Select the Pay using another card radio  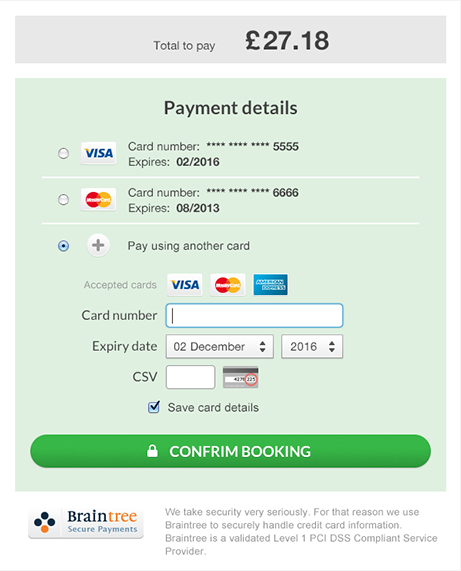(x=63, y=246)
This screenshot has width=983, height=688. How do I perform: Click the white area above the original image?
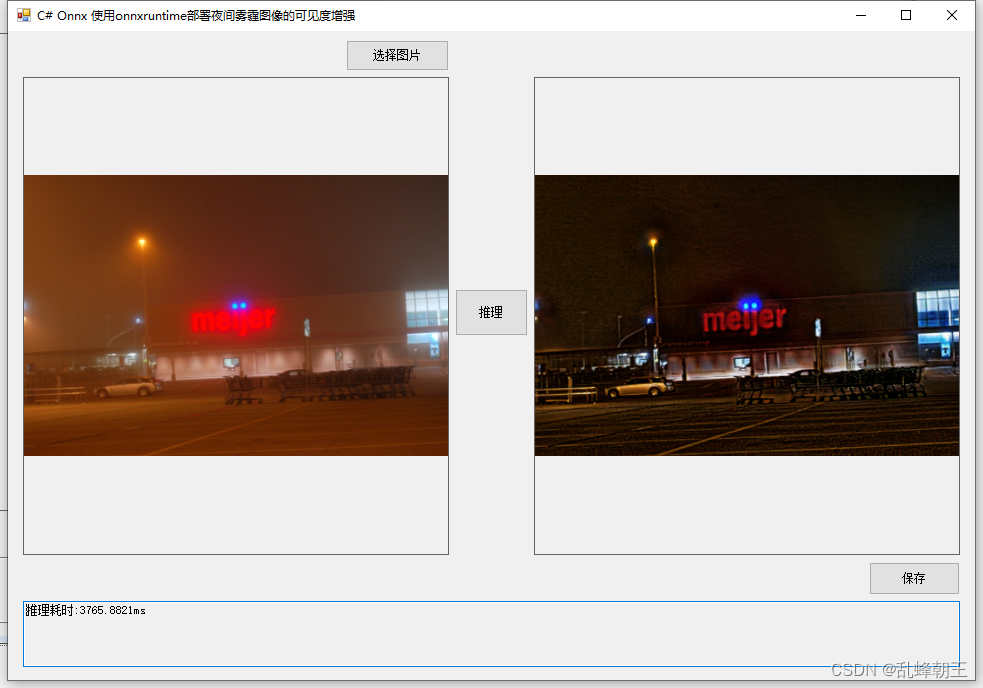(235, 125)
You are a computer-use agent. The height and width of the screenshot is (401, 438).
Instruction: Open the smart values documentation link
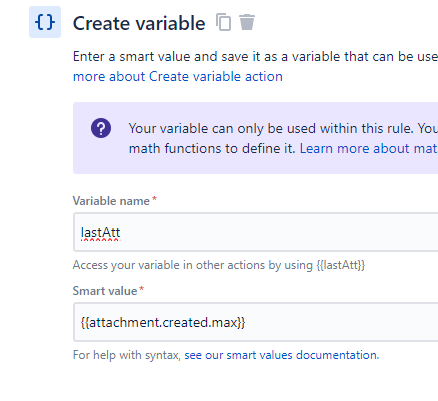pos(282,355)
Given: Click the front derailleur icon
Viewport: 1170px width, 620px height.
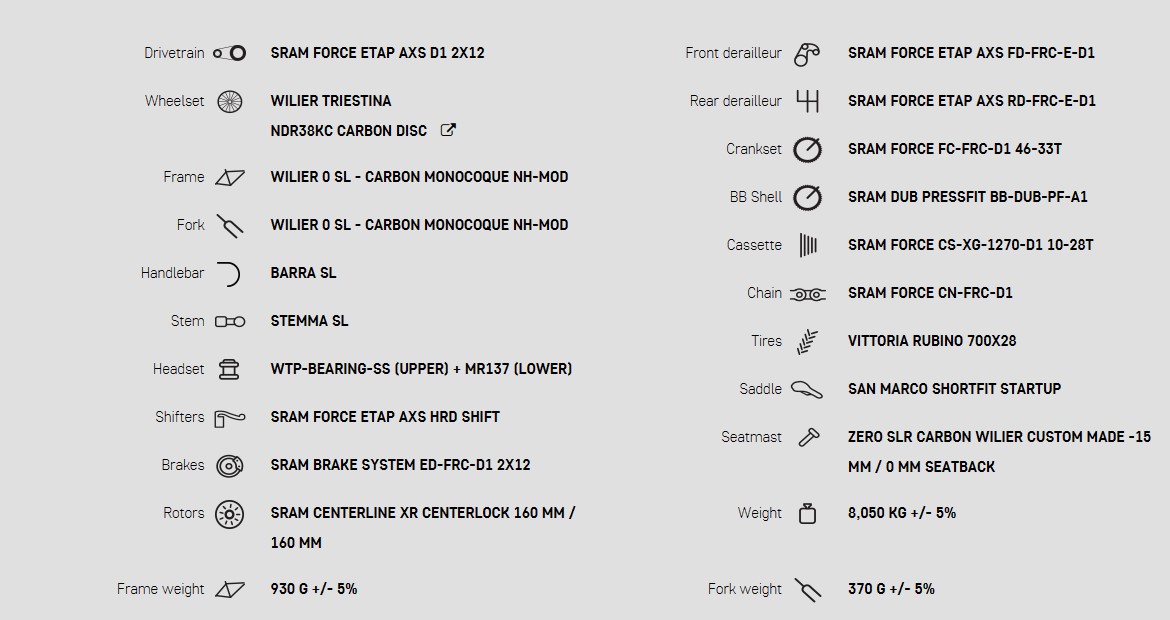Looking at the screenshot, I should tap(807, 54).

= = =

* _Exercise_
Copy everything from the line containing "You are a computer-use" down to the end of the rows, word for word, leaving out the pictures.

* _Result of the task_
You are a computer-use agent. The height and width of the screenshot is (401, 438).
Instruction: Open the smart values documentation link
pos(282,355)
Given: Click the front derailleur icon
Viewport: 1170px width, 620px height.
Looking at the screenshot, I should tap(807, 54).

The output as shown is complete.